Mas aí veio o segundo tempo e West começou a desequilibrar, auxiliando Kevin Durant na árdua missão de reverter o curso da partida, que estava todinho desembocando nas águas do Miami. O armador do OKC fez 12 pontos e liderou o time no terceiro quarto, vencido por 27-19, como vimos acima. No último deles, West contribuiu com mais seis pontos. No total nesta segunda metade da partida, Russell fez 18 pontos, seis rebotes e cinco assistências. Terminou a partida com 27 pontos, 11 assistências e oito rebotes. Por pouco, como vemos, não cravou um “triple-double”.

DEFESA

O basquete não é um esporte coletivo, todos nós sabemos. Além das atuações individuais, o coletivo do OKC no segundo tempo foi excelente. Especialmente na defesa.

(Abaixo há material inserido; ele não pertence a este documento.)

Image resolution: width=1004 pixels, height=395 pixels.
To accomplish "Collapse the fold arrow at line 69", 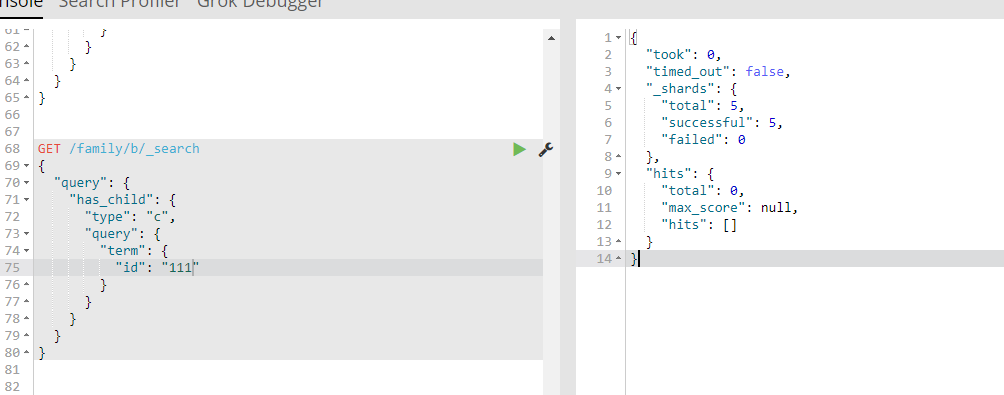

No primeiro tempo, o Miami teve um aproveitamento de 51,2% nos arremessos de um modo geral, sendo que fez 6-10 nas bolas de três (60,0%). Veio o segundo tempo e tudo mudou. O OKC apertou a marcação e limitou o Heat a apenas 40,0%. Nas bolas de três, que desequilibraram o jogo em favor do time do sul da Flórida no primeiro tempo, como vimos, o desempenho do Miami foi decepcionante: 2-9 (22,2%). O melhor momento do OKC não foi nem no último quarto, quando Thabo Sefolosha anulou LeBron James. O melhor momento foi no terceiro, quando o Heat teve um aproveitamento de apenas 33,3% nos chutes (6-18) contra 47.1% do quarto derradeiro.

O resultado disso é que o OKC venceu o segundo tempo por 58-40. Isso mesmo, o Miami, depois de ter marcado 54 pontos no primeiro tempo, fez apenas 40 no segundo. Detalhe: Kevin Durant e Russell Westbrook, juntos, marcaram 41 nestes dois últimos quartos. No jogo, combinaram para 63 pontos.

SURPRESA

Não há como deixar em branco a atuação de Shane Battier. Além de ter se desgastado na marcação de Kevin Durant (decepcionou-me o fato de LeBron James não ter ido para o combate), o ala do Miami fez 17 pontos, com ótimo aproveitamento nas bolas de três: 4-6 (66,7%).

Embora Dwyane Wade tenha feito 19 pontos e dado oito assistências, Battier foi o melhor parceiro de LBJ na partida de ontem, pois, repito, além dos pontos, foi o responsável pela marcação de Durantula.

ESTATÍSTICA

Dos times que ganharam o primeiro jogo das finais, 72,7% venceram o campeonato.